- **ASSIGNED TASK**
Copy every line from the material below that holds "text".

- **EXERCISE INPUT**
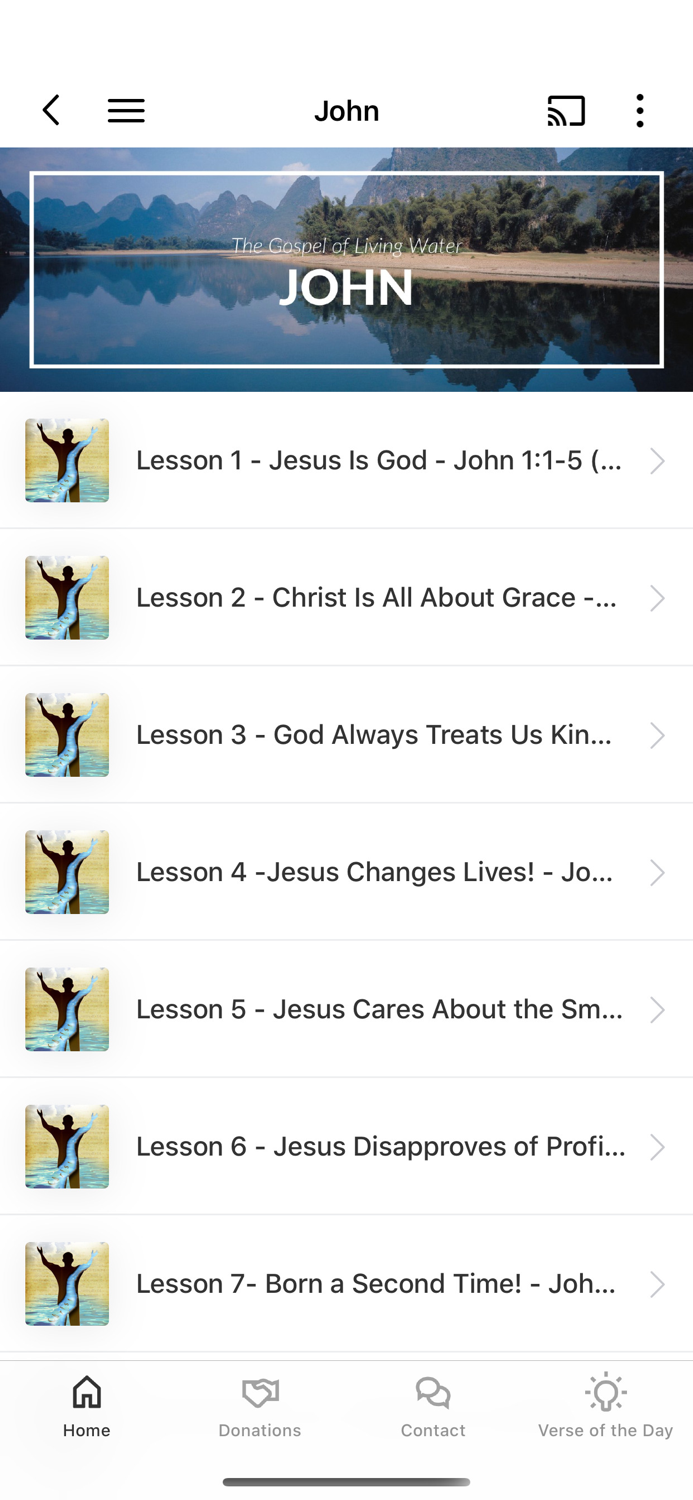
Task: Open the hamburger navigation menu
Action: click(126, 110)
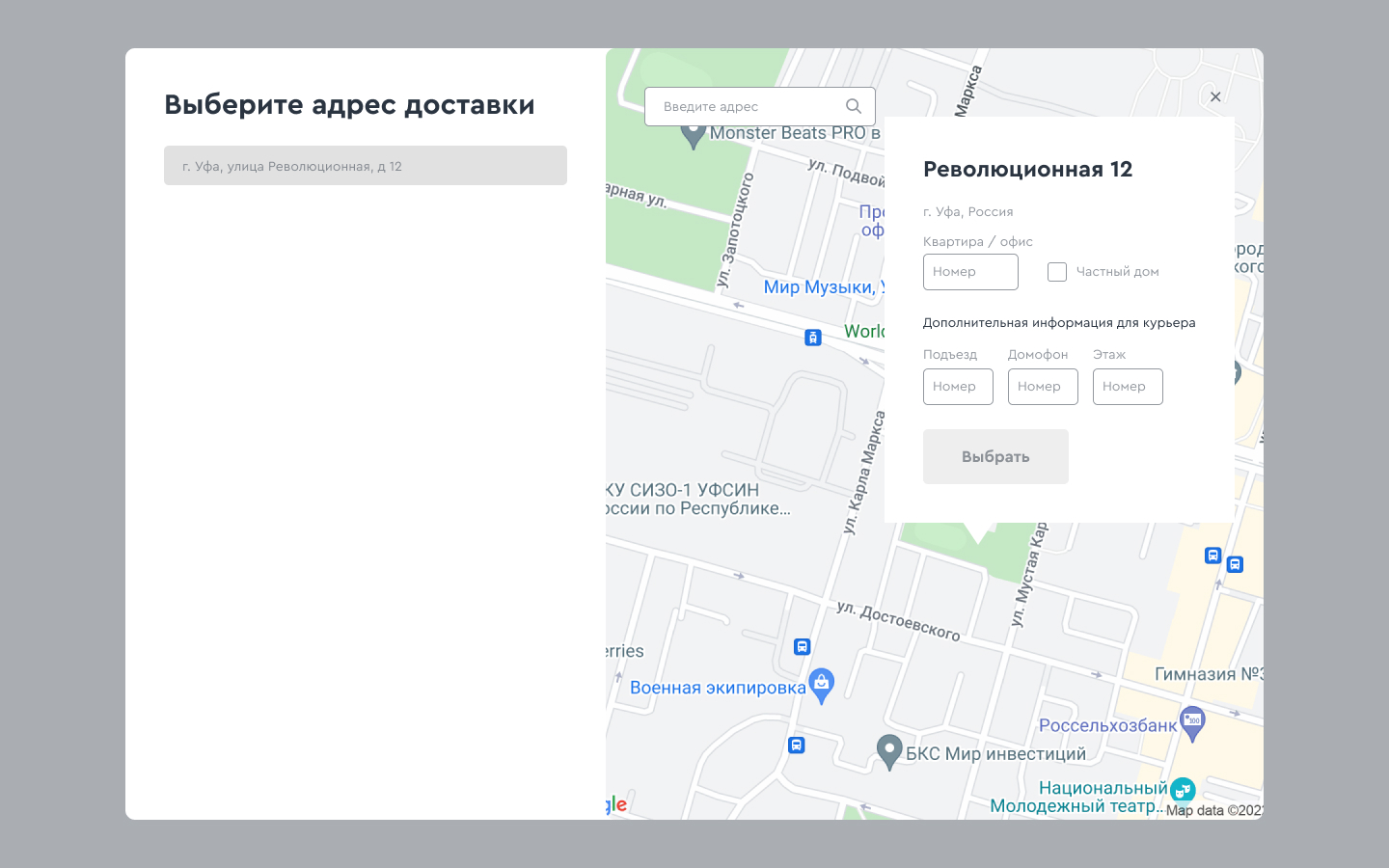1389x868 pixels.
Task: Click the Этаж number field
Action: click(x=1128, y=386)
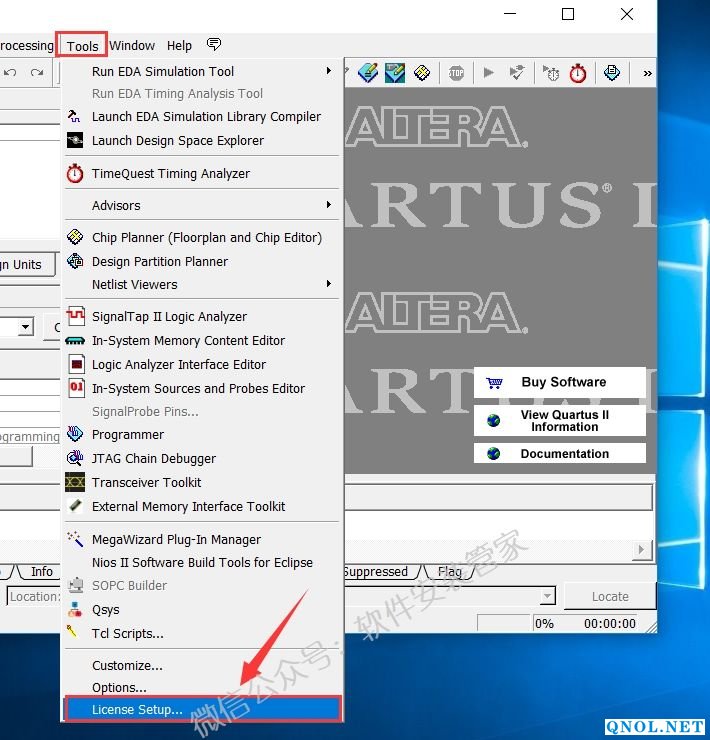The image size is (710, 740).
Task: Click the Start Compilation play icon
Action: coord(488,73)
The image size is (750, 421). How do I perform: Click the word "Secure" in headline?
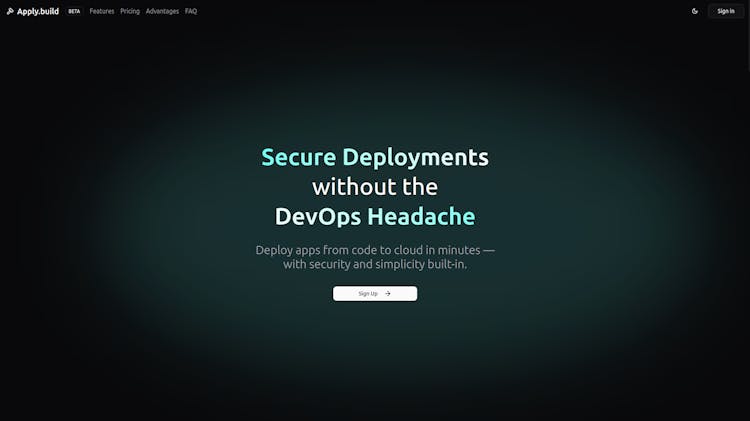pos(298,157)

==

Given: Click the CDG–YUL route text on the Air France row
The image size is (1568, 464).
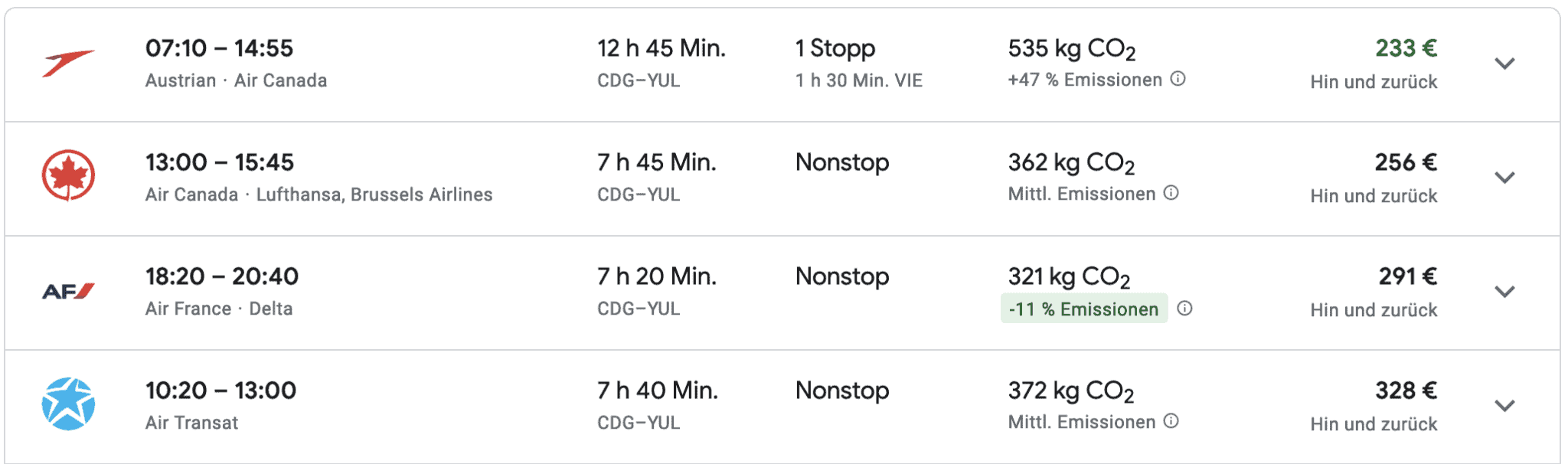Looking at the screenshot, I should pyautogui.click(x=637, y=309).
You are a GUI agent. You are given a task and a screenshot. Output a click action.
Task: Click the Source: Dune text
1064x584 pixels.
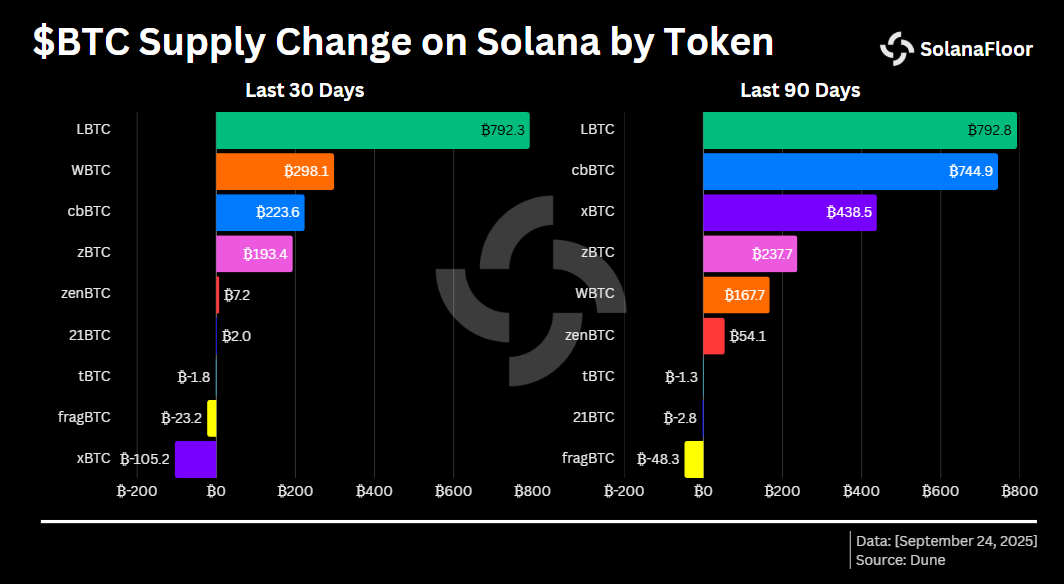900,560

- **TASK SOLUTION**
Given: Click the CDG–YUL route text on the Air France row
Task: Click the Source: Dune text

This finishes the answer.